Es evidente, por lo demás (y empezando a hablar de cuestiones más interesantes), que Zero Dark Thirty narra su historia (la persecución y -pretendida, al menos- ejecución extrajudicial de Osama Bin Laden, a manos de las fuerzas militares norteamericanas y de sus servicios de inteligencia) en los términos en los que la misma ha sido construida desde el poder político estadounidense: Osama Bin Laden es un gran criminal porque impulsó los ataques "terroristas" del 11 de septiembre de 2001; y por eso, y porque sigue dirigiendo una organización terrorista global antioccidental, llamada al-Qaeda, le perseguimos y deseamos matarle. Que ello sea o no cierto (y, evidentemente, no lo es -puesto que es inexacto y oculta datos relevantes) no tiene tampoco demasiada importancia, a los efectos de esta narración, puesto que es la ideología que los agentes del Estado norteamericano han aceptado como "la verdad" sobre el tema; y es la que ha podido motivarles (además de otras razones menos "elevadas") a cumplir el cometido militar que les había sido encargado.

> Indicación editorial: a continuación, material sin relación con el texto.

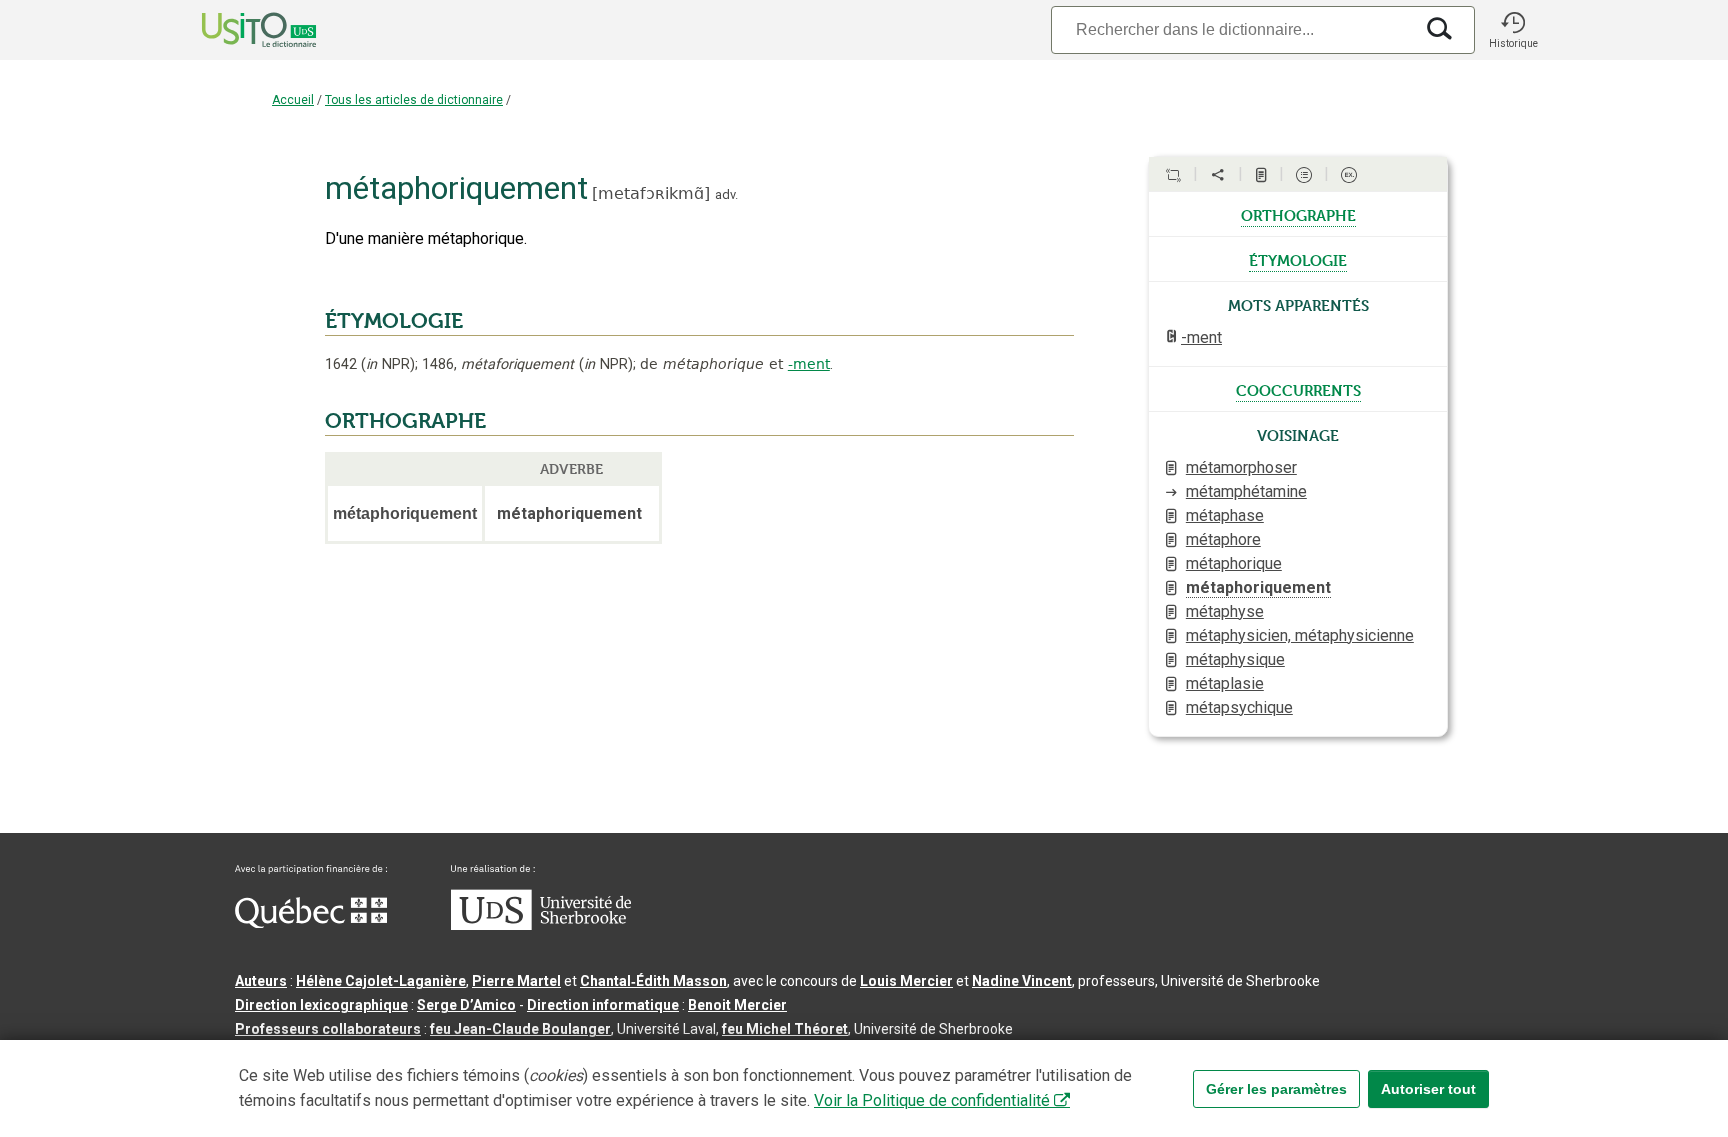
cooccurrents (1298, 389)
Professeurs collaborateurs (328, 1029)
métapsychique (1239, 707)
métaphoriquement (1258, 587)
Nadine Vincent (1022, 981)
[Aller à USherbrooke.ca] (541, 925)
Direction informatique (603, 1005)
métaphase (1225, 515)
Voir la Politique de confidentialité (932, 1100)
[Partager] (1218, 175)
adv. (726, 194)
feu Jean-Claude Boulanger (520, 1029)
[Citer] (1173, 175)
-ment (809, 364)
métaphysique (1235, 659)
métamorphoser (1241, 467)
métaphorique (1234, 563)
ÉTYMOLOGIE (394, 321)
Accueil (293, 100)
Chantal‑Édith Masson (653, 981)
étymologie (1298, 259)
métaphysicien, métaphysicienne (1300, 635)
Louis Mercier (906, 981)
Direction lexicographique (321, 1005)
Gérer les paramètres (1276, 1089)
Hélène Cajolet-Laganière (381, 981)
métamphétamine (1246, 491)
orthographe (1298, 214)
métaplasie (1225, 683)
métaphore (1223, 539)
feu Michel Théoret (785, 1029)
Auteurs (261, 981)
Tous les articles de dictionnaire (414, 100)
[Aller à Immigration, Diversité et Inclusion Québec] (311, 923)
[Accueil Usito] (237, 30)
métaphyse (1225, 611)
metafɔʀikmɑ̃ (651, 193)
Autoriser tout (1428, 1089)
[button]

En cualquier caso, lo que Zero Dark Thirty narra (al igual que lo hacía ya The hurt locker) es una historia de profesionales, haciendo su trabajo. Y, como tales profesionales, son sujetos plenamente imbuidos de su ideología profesional, que dota de sentido a lo que hacen y establece los códigos de comportamiento adecuado y los límites de lo que es más o menos aceptable, o completamente inaceptable. Nos hallamos, pues, de nuevo ante una suerte de procedural bélico (en vez de los policíacos a los que estamos más acostumbrados), en el que es esencial seguir todos y cada uno de los pasos, desde su propio punto de vista (esto es, promoviendo la identificación del/a espectador(a) con ell@s), de quienes "·están realizando su trabajo" -según su propia percepción de sus actos. (Aquí, el procedimiento descrito es mucho más mezclado que en The hurt locker: combinación de investigación criminal, espionaje y acción bélica propiamente dicha.)

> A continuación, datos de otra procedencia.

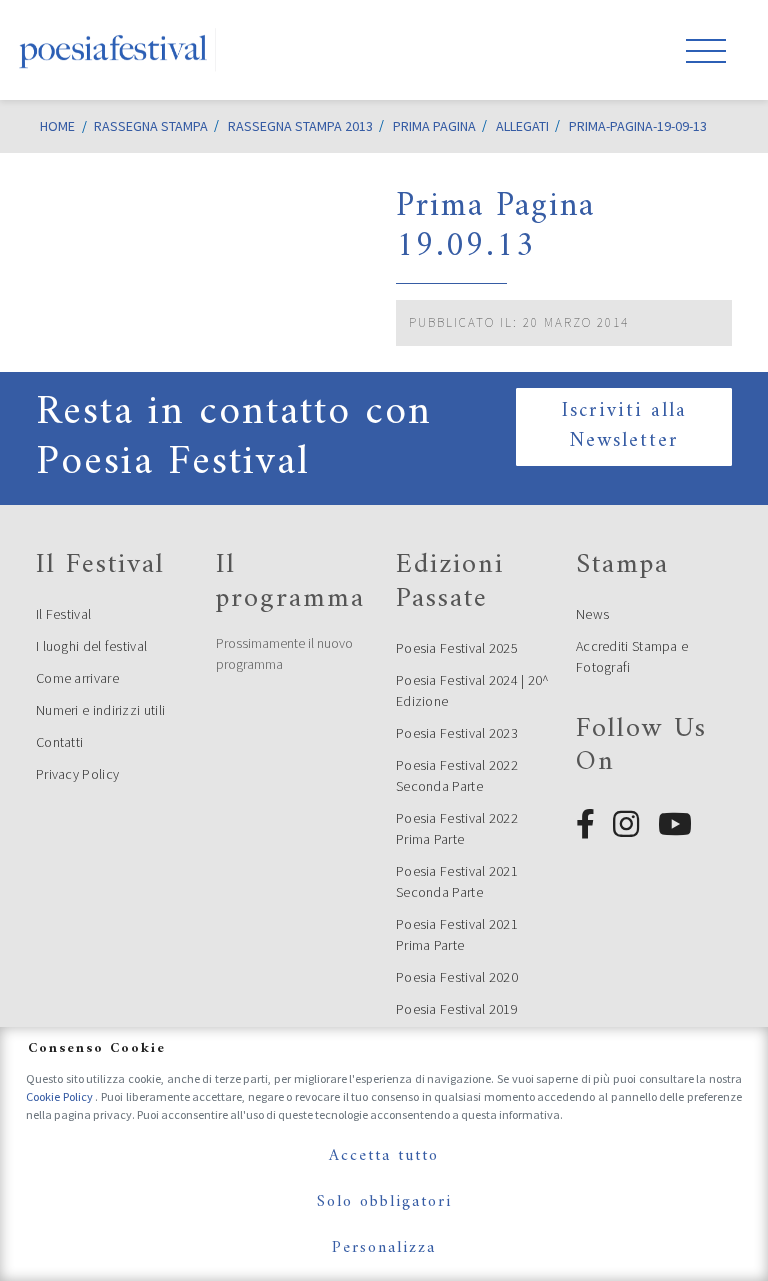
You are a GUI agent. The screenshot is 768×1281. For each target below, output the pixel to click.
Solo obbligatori (384, 1202)
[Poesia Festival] (114, 50)
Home (57, 126)
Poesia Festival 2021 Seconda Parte (457, 881)
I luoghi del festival (91, 646)
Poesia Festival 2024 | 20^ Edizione (473, 690)
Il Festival (63, 614)
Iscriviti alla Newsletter (624, 426)
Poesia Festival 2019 (457, 1009)
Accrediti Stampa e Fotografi (632, 656)
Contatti (59, 742)
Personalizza (384, 1248)
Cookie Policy (60, 1096)
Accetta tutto (384, 1156)
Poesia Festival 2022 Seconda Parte (457, 775)
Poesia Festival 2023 (457, 733)
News (592, 614)
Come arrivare (77, 678)
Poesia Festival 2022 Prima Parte (457, 828)
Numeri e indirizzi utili (100, 710)
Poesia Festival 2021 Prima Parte (457, 934)
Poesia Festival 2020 (457, 977)
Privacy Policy (77, 774)
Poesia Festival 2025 (457, 648)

En este sentido, podríamos decir que Kathryn Bigelow se está convirtiendo de este modo en una suerte de heredera contemporánea del cine sobre grupos de profesionales que tanta fama dio a Howard Hawks en su día. Claro que hay dos diferencias esenciales entre Hawks y Bigelow (además de las formales obvias, por pertenecer a épocas y a estéticas tan distantes), aun en el plano dramático. Primero, Bigelow evita prácticamente caracterizar desde el punto de vista psíquico a sus personajes, que carecen de la (aparente) profundidad propia de la estética cinematográfica más clasicista. Y, además, es evidente que, en el cine de Bigelow, los profesionales han perdido ya su buena conciencia (puesto que la misma no aparece por ninguna parte en la narración).
Lo que nos queda, entonces, lo que hace tan atractivas las películas bélicas de Kathryn Bigelow -y también Zero Dark Thirty-, es la sobria (por carente de toda retórica: ni heroica, ni nacionalista, ni melodramática,...) y, sin embargo, muy atenta mirada a las formas de la actuación de los individuos y de los pequeños grupos (que son la verdadera fuerza micro-social que hace posible la movilización bélica) cuando son constituidos por el poder político, integrados en el seno de la organización del Estado y movilizados para servir a los fines de los líderes de éste.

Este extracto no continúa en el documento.